## STATED EXERCISE
Return the following records verbatim, keeping every line unchanged and in its original order.

## SUPPLIED MATERIAL
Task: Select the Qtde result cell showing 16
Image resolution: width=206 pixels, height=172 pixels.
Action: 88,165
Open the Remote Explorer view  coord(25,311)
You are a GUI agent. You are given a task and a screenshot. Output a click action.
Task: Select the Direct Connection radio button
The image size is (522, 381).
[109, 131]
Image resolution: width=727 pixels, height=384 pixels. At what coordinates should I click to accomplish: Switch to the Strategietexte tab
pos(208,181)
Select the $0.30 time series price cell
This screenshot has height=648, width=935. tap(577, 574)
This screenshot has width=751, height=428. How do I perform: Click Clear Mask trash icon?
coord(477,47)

## SOLUTION FOR THIS TASK
Task: Select the Qtde result cell showing 16
Image resolution: width=206 pixels, height=172 pixels.
Action: 88,165
Open the Remote Explorer view  coord(25,311)
You are a GUI agent. You are given a task and a screenshot. Output a click action.
Task: Select the Direct Connection radio button
The image size is (522, 381).
[109, 131]
Image resolution: width=727 pixels, height=384 pixels. At what coordinates should I click to accomplish: Switch to the Strategietexte tab
pos(208,181)
Select the $0.30 time series price cell
This screenshot has height=648, width=935. tap(577, 574)
This screenshot has width=751, height=428. How do I perform: Click Clear Mask trash icon?
coord(477,47)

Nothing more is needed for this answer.